Medicare expenditures totaled 3.6% of the gross domestic product in 2010 and would reach about 5.6% of the GDP by 2035 and 6.2% by 2085 under current law, according to the 2011 Medicare Trustees Report issued by the Centers for Medicare and Medicaid Services.

If physician payment reductions are overridden and other constraints on physician payments are pre-empted, spending could reach 10.7% of the GDP by 2085, the report said.

The Medicare Hospital Insurance Trust Fund, or Medicare Part A, is expected to remain solvent until 2024, according to the report.

“Without the reforms of the Affordable Care Act, the Medicare HI Trust Fund would expire in just 5 years — in 2016,” according to a news release from the Centers for Medicare and Medicaid Services (CMS). “The report issued today shows these reforms added 8 years of solvency. CMS is implementing critical reforms to improve care and reduce costs and improve the overall health of Medicare’s beneficiaries and the Trust Fund.”

Medicare benefits paid in 2010 totaled $516 billion, income totaled $486 billion and expenditures totaled $523 billion.
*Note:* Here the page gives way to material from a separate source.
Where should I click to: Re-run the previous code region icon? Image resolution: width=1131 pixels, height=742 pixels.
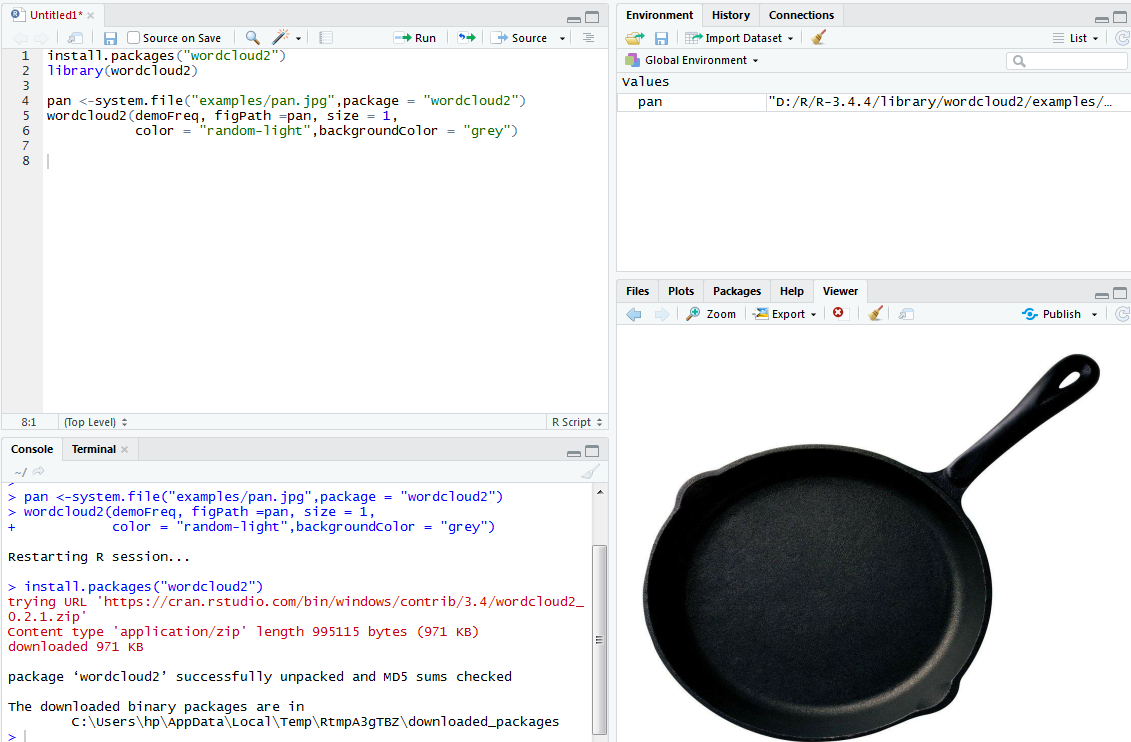coord(466,38)
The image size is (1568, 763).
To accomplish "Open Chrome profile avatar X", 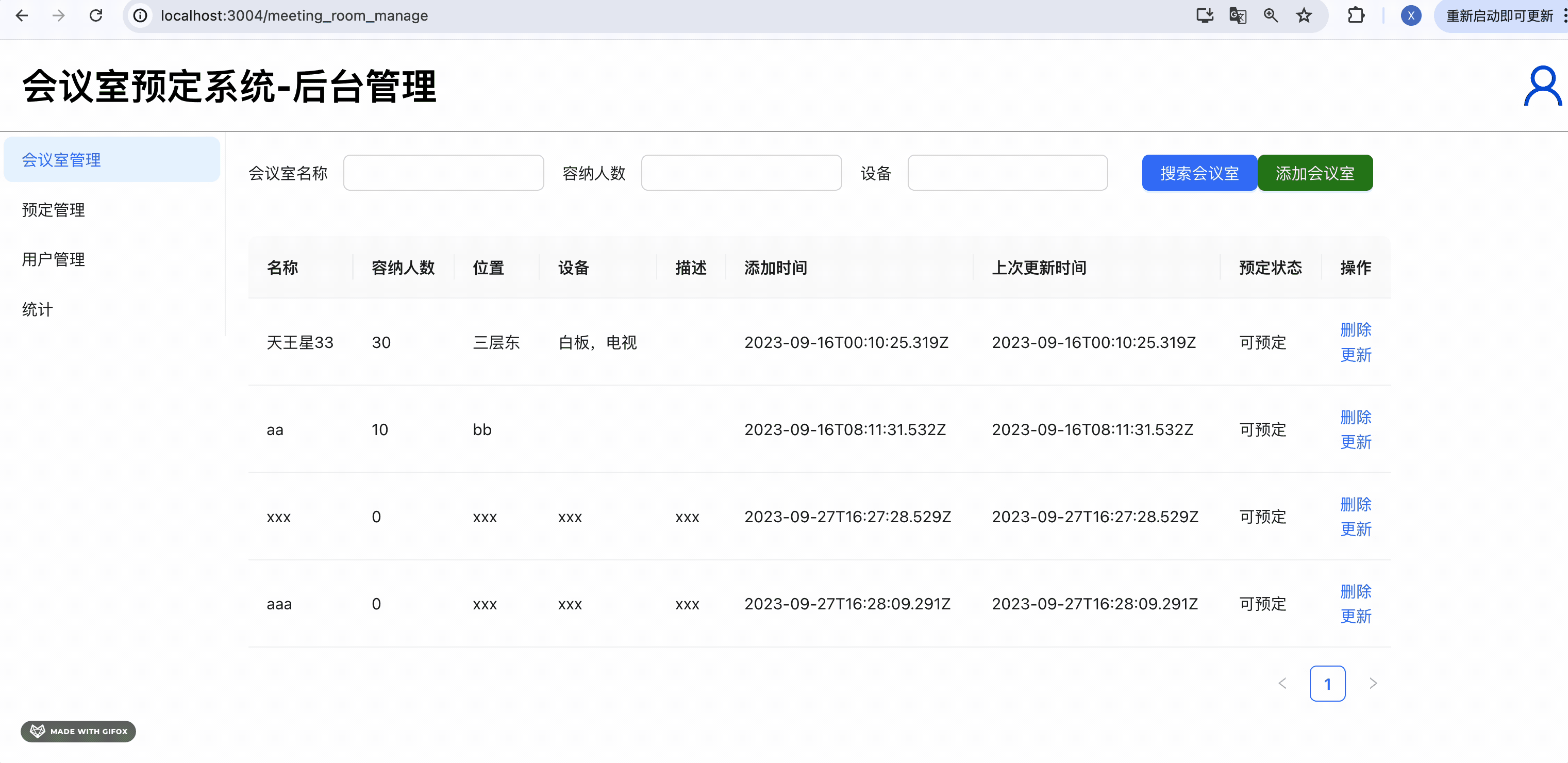I will point(1410,16).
Assets held in special U.S. Treasury securities totaled $344 billion, the report said.

The annual Medicare physician payment is slated to be reduced nearly 30% in 2012, “despite the virtual certainty that Congress will override this reduction,” according to the report.

“The Medicare Trustees Report leaves no doubt that the time to repeal the Medicare physician payment formula is now — to keep from digging a deeper financial hole and to preserve access to care for patients,” J. James Rohack, MD, immediate past president of the American Medical Association, said in a news release.

The AMA calls for repealing the sustainable growth rate, a key component of annual physician payment updates, enacting a 5-year period of stable Medicare physician payments and testing demonstration and pilot projects that would establish a new payment system, Rohack said.